短期的な時差ボケの場合は単に「睡眠ー覚醒リズム」がずれているだけで、「ホルモン分泌」と「体温調整」は健康な人と同じように刻まれる。この時に予防策を講じれば1週間でだいたい戻る。
しかし、フクロウ症候群に陥ると、上述した視床下部、松果体、副腎皮質の三つの生体リズムがかみ合わなくなり、その状態が長期間持続してしまう事になる。
まとめ。
まとめとして言える事はシンプルに、「一日の睡眠サイクルは何が何でも守った方がいい」という事だ。ほんのちいさな出来事がきっかで、ある日睡眠サイクルが崩れて、次の日が辛くなり、一週間が崩れ、一カ月が辛く、やがて将来的に大きく生活に支障が出る危険性がある。
例えば、夜中や変な時間に知人からLINEや電話がきたとしよう。

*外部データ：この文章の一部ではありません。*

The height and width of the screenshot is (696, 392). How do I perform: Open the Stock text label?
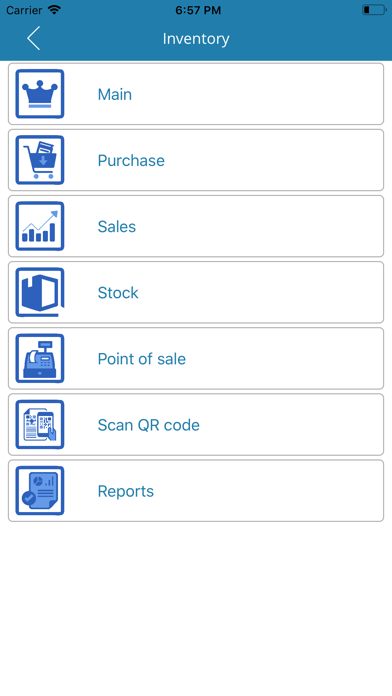pos(118,293)
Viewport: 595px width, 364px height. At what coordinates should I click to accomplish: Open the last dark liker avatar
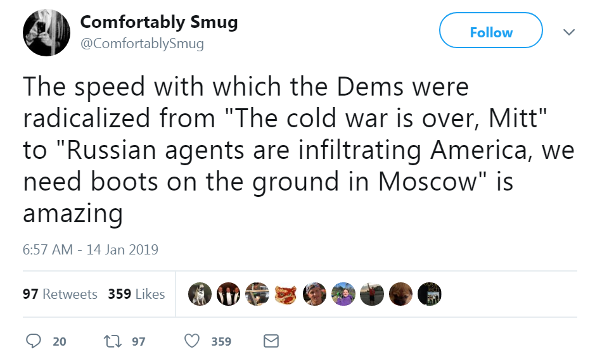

この場合、僕ならば絶対に応じない。無視する。その後、然るべき日中に返す。あくまで自分マターで考えるのだ。これで次の日、「なんで出ないんだ」とか「なぜ返答しない」と言われても関係ない。非常識な時間に好き勝手に連絡をしてきた相手に対して、いくら先輩だろうが上司だろうがこちらが答える義務はない。自分の睡眠サイクルを守る事が、明日の最高のコンディションとパフォーマンスに繋がる。ひいては、他人に迷惑をかけないことに繋がり、そしてなによりその連絡を送ってきた人間に最高のパフォーマンスで答える事が出来るのでむしろ、そっちの方が相手思いではないか。
多感な時期の学生さんは「夜更かし」や「睡眠不足」に繋がる誘惑が多い。ラインなどのメッセージのやり取りもその一つだ。睡眠時間や勉強時間を減らしてでも受け答えをするのは、集団への帰属意識からくるものだろう。確かに、いま自分が所属しているコミュニティが世の全てだと思う事も理解できるし、なんとしてでも村八分にされるわけにいかないと思う気持ちもわかる。でも、現代は「個」の時代でもある。己を磨く事が何より大切だ。仲間より優れた部分を見つけてそれに磨きをかける事に、自分の事に時間を使うべきだと思う。
自分を鍛えて磨き上げるにはまず、十分な睡眠と、「地球」に合わせた最適な概日リズムを絶対に崩さない事だ。
他の生物と比べて我々人類は大脳、その中でも前頭葉が発達しすぎていて、余計な事を考えすぎる傾向にある。「空気を読む」とか、「素早いメールの返し」などよりも、根底として我々は、24時間周期設定になっている「地球に住まわせてもらっているイチ生物である」という事を再認識せねばならない。その設定、すなわち地球のルールは、あなたが属する小さなコミュニティのルールよりもプライオリティが高く、そして壮大であることはあなたも解るだろう。
何人たりとも、人の睡眠周期、概日リズムをみだりに崩してはならない。